Anna Serra Llobet

Anna Serra Llobet
Résidents Labex RFIEA+
pas Eurias

dates de séjour

11/09/2017 - 13/07/2018


Sciences de la terre, de l’environnement et du climat

Fonction d’origine


Institution d’origine

Sustainable Floodplains Project, Institute of International Studies, University of California Berkeley (États-Unis)

pays d'origine


projet de recherche

Flood risk perception and communication through mapping: Experience in the EU and internationally

Floods are the most important natural hazard in the Mediterranean region in terms of economic and human losses. Maps are critical tools for flood risk management, especially maps through which experts communicate risk to the public. Good maps can engage stakeholders, clearly communicate hazards and risk to end-users, while bad maps can create misperception of the actual risk.

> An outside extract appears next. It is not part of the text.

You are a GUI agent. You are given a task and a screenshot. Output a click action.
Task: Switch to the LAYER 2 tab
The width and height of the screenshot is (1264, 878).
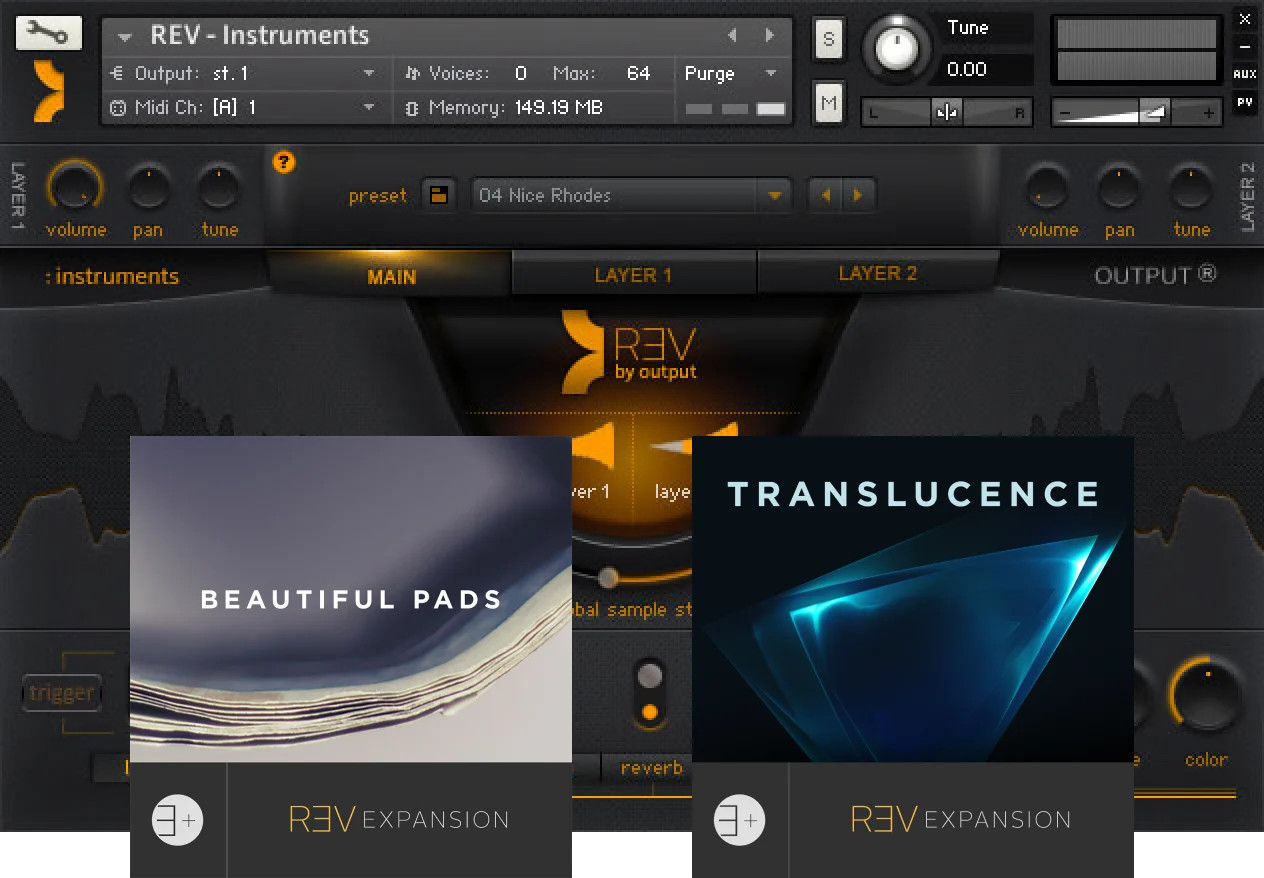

The EU Floods Directive (2007) required member states to submit flood risk maps and management plans by 2015, with wide latitude in how they were done, to reflect differences in hydrology and land use among member states. These maps constitute a remarkable dataset. I propose to systematically analyse these submitted maps, conducting detailed studies on a subset of maps, including some within the Mediterranean region, and comparing with flood maps in the the US and Japan to identify elements of style that make some maps more effective than others for flood risk management.


Dr. Serra-Llobet specializes in flood risk management policies. After receiving her PhD in Environmental Sciences from the Autonomous University of Barcelona (2011), she worked at the Water Unit of the Directorate General for the Environment at the European Commission (EU) in Brussels, analysing EU funded research on hydro-meteorological risks (floods and droughts) and vulnerability assessment in Europe. Then as a postdoctoral researcher at the Institute of Urban & Regional Development, University of California Berkeley, she conducted comparative studies of flood management governance in the US and EU. In 2014 she was awarded a Prometeo visiting professorship to the University of Cuenca, Ecuador, where she taught and conducted research on the potential to implement green infrastructure for stormwater management in Latin American. She is now project director at the Institute of International Studies, UC Berkeley, working on sustainable flood management strategies in the US and the EU.